* **Material shown**:
= Beginning of Section =

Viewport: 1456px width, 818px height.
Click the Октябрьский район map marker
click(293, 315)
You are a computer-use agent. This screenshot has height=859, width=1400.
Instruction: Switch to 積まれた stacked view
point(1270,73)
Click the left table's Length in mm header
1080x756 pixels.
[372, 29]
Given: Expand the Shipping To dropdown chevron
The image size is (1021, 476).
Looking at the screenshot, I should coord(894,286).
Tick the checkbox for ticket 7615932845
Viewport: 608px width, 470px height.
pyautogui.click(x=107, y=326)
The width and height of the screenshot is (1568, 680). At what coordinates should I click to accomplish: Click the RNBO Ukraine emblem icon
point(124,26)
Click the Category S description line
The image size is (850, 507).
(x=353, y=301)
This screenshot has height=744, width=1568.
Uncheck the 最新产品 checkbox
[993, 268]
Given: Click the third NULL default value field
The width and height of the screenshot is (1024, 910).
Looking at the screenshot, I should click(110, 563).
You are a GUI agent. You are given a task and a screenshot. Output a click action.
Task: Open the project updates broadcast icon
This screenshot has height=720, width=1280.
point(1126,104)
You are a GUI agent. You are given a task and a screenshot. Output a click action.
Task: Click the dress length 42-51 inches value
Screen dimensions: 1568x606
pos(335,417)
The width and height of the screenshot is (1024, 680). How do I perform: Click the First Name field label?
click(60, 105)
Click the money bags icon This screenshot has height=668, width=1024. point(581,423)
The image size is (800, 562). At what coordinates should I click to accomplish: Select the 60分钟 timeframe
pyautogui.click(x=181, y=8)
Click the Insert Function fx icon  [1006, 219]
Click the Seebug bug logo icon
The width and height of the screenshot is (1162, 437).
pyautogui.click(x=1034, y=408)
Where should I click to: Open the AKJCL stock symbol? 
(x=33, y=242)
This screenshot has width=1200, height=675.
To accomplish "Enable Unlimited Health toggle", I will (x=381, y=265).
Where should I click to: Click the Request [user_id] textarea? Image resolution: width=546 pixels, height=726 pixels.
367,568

= End of Section =

* **Required work**: The data are to be transcribed in full, exactly as given.

* **Exercise response**:
Viewport: 1456px width, 818px height.
Click the Октябрьский район map marker
click(293, 315)
You are a computer-use agent. This screenshot has height=859, width=1400.
Instruction: Switch to 積まれた stacked view
point(1270,73)
Click the left table's Length in mm header
1080x756 pixels.
[372, 29]
Given: Expand the Shipping To dropdown chevron
The image size is (1021, 476).
Looking at the screenshot, I should coord(894,286).
Tick the checkbox for ticket 7615932845
Viewport: 608px width, 470px height.
pyautogui.click(x=107, y=326)
The width and height of the screenshot is (1568, 680). At what coordinates should I click to accomplish: Click the RNBO Ukraine emblem icon
point(124,26)
Click the Category S description line
The image size is (850, 507).
(x=353, y=301)
This screenshot has height=744, width=1568.
Uncheck the 最新产品 checkbox
[993, 268]
Given: Click the third NULL default value field
The width and height of the screenshot is (1024, 910).
Looking at the screenshot, I should click(110, 563).
You are a GUI agent. You are given a task and a screenshot. Output a click action.
Task: Open the project updates broadcast icon
This screenshot has height=720, width=1280.
point(1126,104)
You are a GUI agent. You are given a task and a screenshot. Output a click action.
Task: Click the dress length 42-51 inches value
Screen dimensions: 1568x606
pos(335,417)
The width and height of the screenshot is (1024, 680). How do I perform: Click the First Name field label?
click(60, 105)
Click the money bags icon This screenshot has height=668, width=1024. point(581,423)
The image size is (800, 562). At what coordinates should I click to accomplish: Select the 60分钟 timeframe
pyautogui.click(x=181, y=8)
Click the Insert Function fx icon  [1006, 219]
Click the Seebug bug logo icon
The width and height of the screenshot is (1162, 437).
pyautogui.click(x=1034, y=408)
Where should I click to: Open the AKJCL stock symbol? 
(x=33, y=242)
This screenshot has width=1200, height=675.
To accomplish "Enable Unlimited Health toggle", I will (x=381, y=265).
Where should I click to: Click the Request [user_id] textarea? Image resolution: width=546 pixels, height=726 pixels.
367,568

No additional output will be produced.